Item position rows
## Start

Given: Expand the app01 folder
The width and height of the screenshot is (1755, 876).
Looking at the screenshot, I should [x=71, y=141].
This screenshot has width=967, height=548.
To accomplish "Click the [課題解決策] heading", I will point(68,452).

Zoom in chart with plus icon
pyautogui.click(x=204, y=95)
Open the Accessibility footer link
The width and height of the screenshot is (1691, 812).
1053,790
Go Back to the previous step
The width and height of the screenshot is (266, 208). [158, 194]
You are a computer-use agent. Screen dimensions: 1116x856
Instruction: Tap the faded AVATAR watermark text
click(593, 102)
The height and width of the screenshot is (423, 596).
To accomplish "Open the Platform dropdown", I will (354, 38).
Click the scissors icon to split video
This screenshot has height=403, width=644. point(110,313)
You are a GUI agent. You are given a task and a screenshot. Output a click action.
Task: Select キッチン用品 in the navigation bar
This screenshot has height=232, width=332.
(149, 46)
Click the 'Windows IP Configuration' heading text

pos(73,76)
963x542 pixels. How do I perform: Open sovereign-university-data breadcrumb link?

## End

# Stated task
Could you edit the stretch from the line containing "You are a GUI" through the end of the rows, replacing "navigation bar" with "top menu" and leaving everything else unchanged?

# Finished task
You are a GUI agent. You are given a task and a screenshot. Output a click action.
Task: Select キッチン用品 in the top menu
This screenshot has height=232, width=332.
(149, 46)
Click the 'Windows IP Configuration' heading text

pos(73,76)
963x542 pixels. How do I perform: Open sovereign-university-data breadcrumb link?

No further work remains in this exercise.